Secondary structure predictions of FSRs span a wide range of accuracies. Q 3 scores range from 0.29 for the inactive tetrameric form of KaiB (purple, pdb ID: 2QKE_A) to 0.58 for the cis conformation of calcineurin (orange, pdb ID:5C1V_B), and 0.93 for the monomeric form of archaeal selecase slc1 (green, pdb ID: 4QHF_A). Alignments of predicted and experimental secondary structures are shown below protein structures; black letters are consistent; red are inconsistent. Secondary structure predictions were made using JPred4.

Figure 2.

Figure 2

Secondary structure predictions of FSRs are consistently less accurate than those of randomly selected NFSRs. Histograms of fold‐switching fragments are colored (green, JPred; blue, PSIPRED; and orange, SPIDER2), while comparisons of non‐fold‐switching fragments from corresponding predictors are gray; regions of overlap between FSR and random NFSR Q 3 distributions are shown in black.

Table 1.

Frequencies of Secondary Structure Discrepancy in FSRs

JPred (%) PSIPRED (%) SPIDER2 (%)
H↔E 11 12 15
H↔C 45 50 45
E↔C 44 38 40

Secondary structure predictions of FSRs are consistently less accurate than those of NFSRs

Figure 2 shows that secondary structure prediction accuracies for many FSRs are in the low‐to‐moderate range. Approximately 70% of the secondary structure predictions of FSRs from each predictor have Q 3 values <0.8, which is below the typical accuracy of secondary structure predictors.18 To determine whether this lower‐than‐expected performance is specific to FSRs or common among all protein regions, we compared the Q 3 distributions of FSRs with randomly selected NFSRs extracted from a curated set of proteins expected to not switch folds.5 We found that the secondary structures of these randomly selected NFSRs were predicted much more accurately than for FSRs, with p‐values of 1.2 × 10−264, 1.6 × 10−276, and 3.3 × 10−176, respectively (Kolmogorov–Smirnov Test). The average Q 3 for the random NFSRs was 0.83–0.89 (Table 2), in line with typical published accuracies of secondary structure predictors,18 while average Q 3s for FSRs were <0.70 for all three predictors. Together, these results indicate that secondary structure prediction accuracies of FSRs are significantly worse than the accuracies of NFSRs, using three state‐of‐the‐art homology‐based secondary structure prediction algorithms. Furthermore, comparisons of these distributions suggest that secondary structure predictions with accuracies <0.60 could be reasonable preliminary indicators of fold‐switching proteins (Fig. 2).

Table 2.

Mean and Median Secondary Structure Prediction Accuracies

JPred mean/median PSIPRED mean/median SPIDER2 mean/median
FSRs 0.67/0.69 0.68/0.71 0.67/0.68
Random NFSRs 0.85/0.88 0.89/0.90 0.83/0.85

Given that secondary structures of NFSRs are predicted much more accurately than for FSRs, we determined whether the frequencies of specific discrepancies were similar to FSRs. Table 3 shows the frequencies for each type of these discrepancies for each secondary structure predictor. The distributions of these discrepancies differ significantly from FSRs for all three secondary structure predictors, with p‐values <2.4 × 10−4 in all three cases. Although H↔C discrepancies are most common for both NFSRs and FSRs, they are 15%–20% more common among NFSRs than FSRs (Tables 1 and 3). In contrast, H↔E and E↔C discrepancies are, respectively, 5%–9% and 10%–15% more common among FSRs. Thus, SS predictions with enriched H↔E and/or E↔C discrepancies could indicate fold switching more powerfully than SS predictions with more abundant H↔C discrepancies.

Table 3.

Frequencies of Secondary Structure Discrepancy in Randomly Selected NFSRs

JPred PSIPRED SPIDER2
H↔E 6% 3% 9%
H↔C 65% 69% 59%
E↔C 29% 28% 32%
χ 2,* p < 1.0 × 10−5 (29.6) p < 1.0 × 10−5 (53.6) p < 2.4 × 10−4 (16.7)

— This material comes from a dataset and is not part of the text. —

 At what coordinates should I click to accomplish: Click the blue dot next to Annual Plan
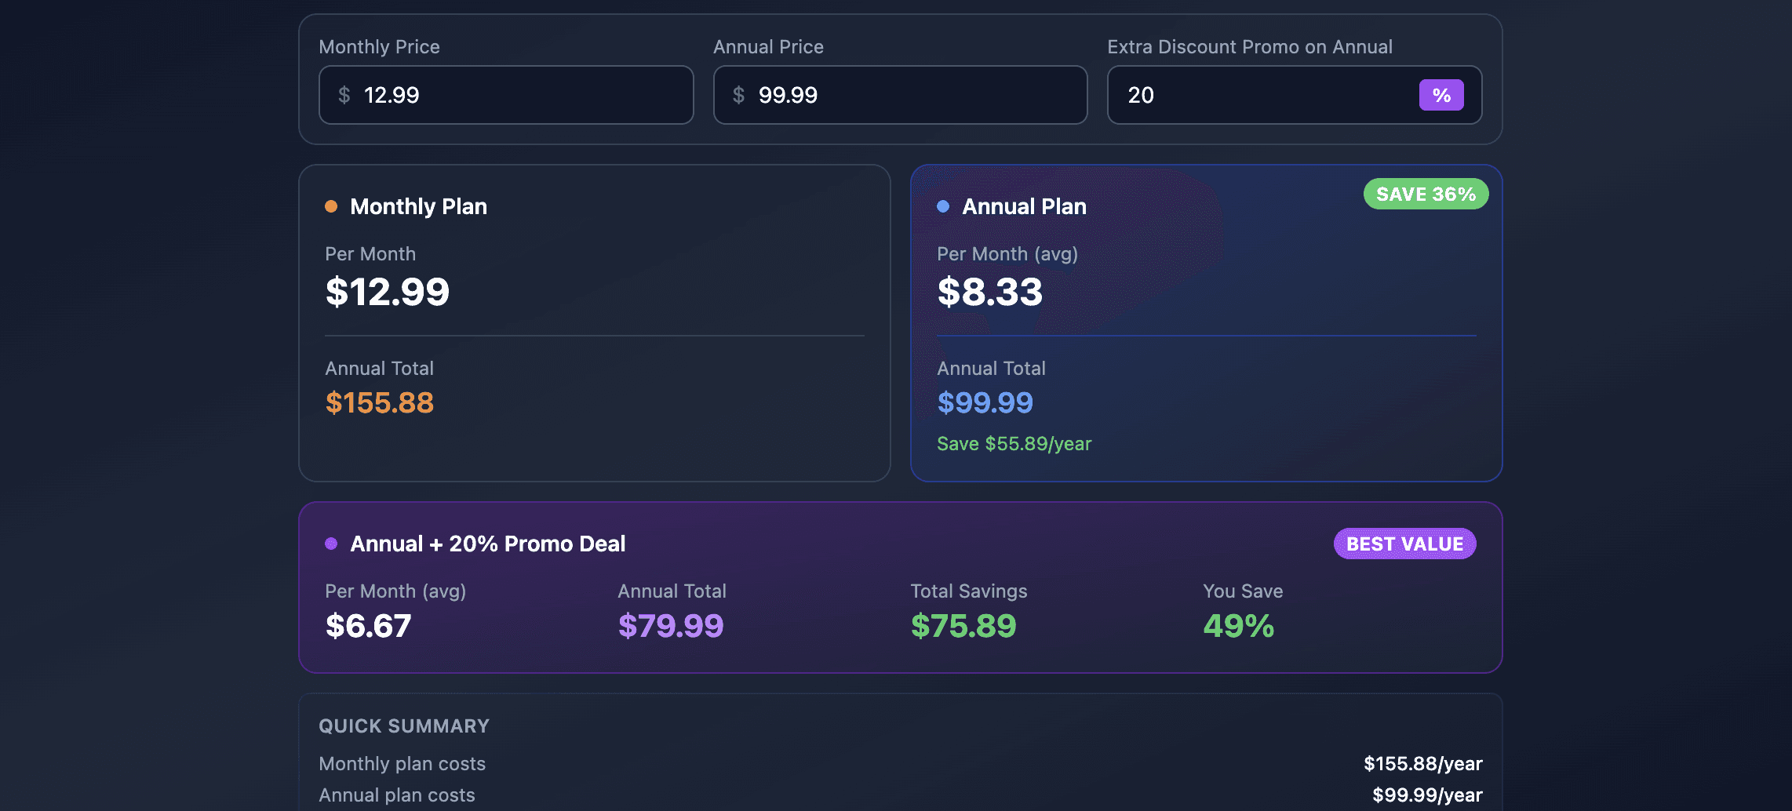(943, 205)
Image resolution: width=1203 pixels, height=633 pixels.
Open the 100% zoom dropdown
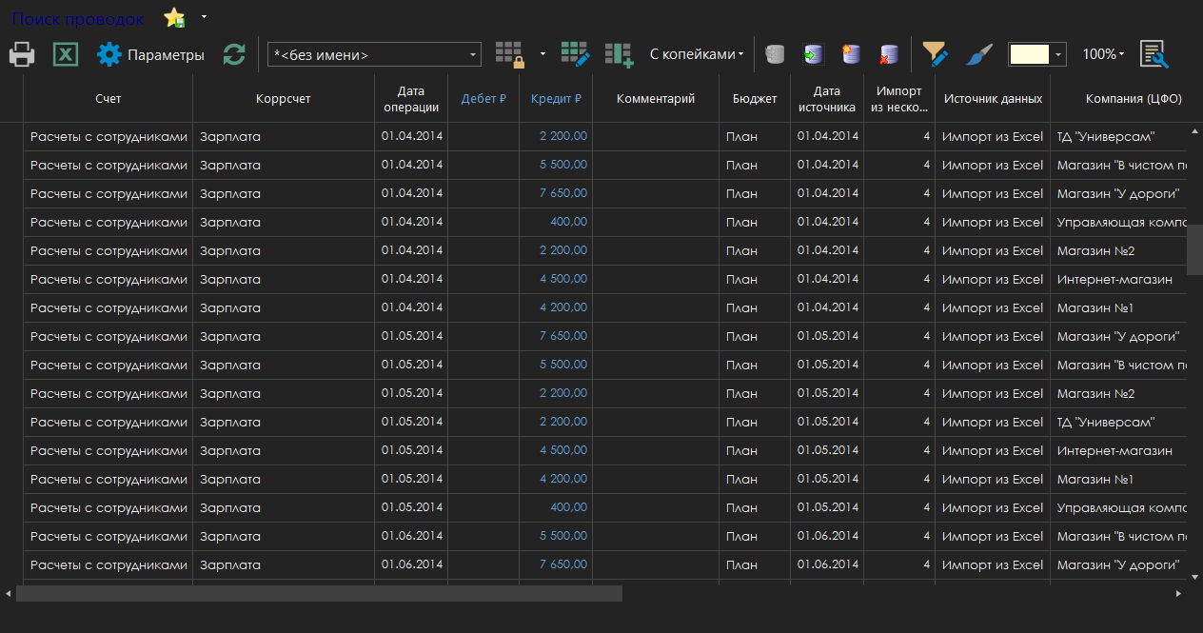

* χ 2 values were calculated by comparing frequencies of the three discrepancy types for FSRs and NFSRs for a given secondary structure predictor. χ 2 values are shown in parentheses.

Secondary structure prediction inaccuracies in FSRs

It is perhaps unsurprising that secondary structure predictions of FSRs are significantly less accurate than NFSRs. By definition, FSRs have two distinct secondary structure configurations. JPred, PSIPRED, and SPIDER2 are designed to predict only one, best‐guess secondary structure configuration for a given amino acid sequence, however. Thus, these predictors could at best correctly predict half of the FSR configurations: it is impossible for them to predict both configurations with high accuracy. It is possible, however, for these algorithms to predict both FSR configurations inaccurately. To explore whether secondary structure prediction algorithms tend to predict one FSR conformation with high accuracy and the other with moderate‐to‐low accuracy or both conformations with moderate‐to‐low accuracies, we grouped FSR pairs into two categories: one where at least one of the two FSR conformations had a Q 3 value ≥0.8 and one where both Q 3 values were <0.8. Table 4 shows that accurate prediction of at least one conformer occurs for approximately half of FSR pairs for JPred and PSIPRED, and 36% of pairs for SPIDER2. Prediction accuracies of the remaining fold‐switch pairs were moderate‐to‐low (Q 3 scores <0.8 for both conformers.)

Table 4.

Fractions of Fold Switchers with One Accurate Prediction (Q 3 ≥ 0.8) or Two Inaccurate Predictions (Q 3 < 0.8)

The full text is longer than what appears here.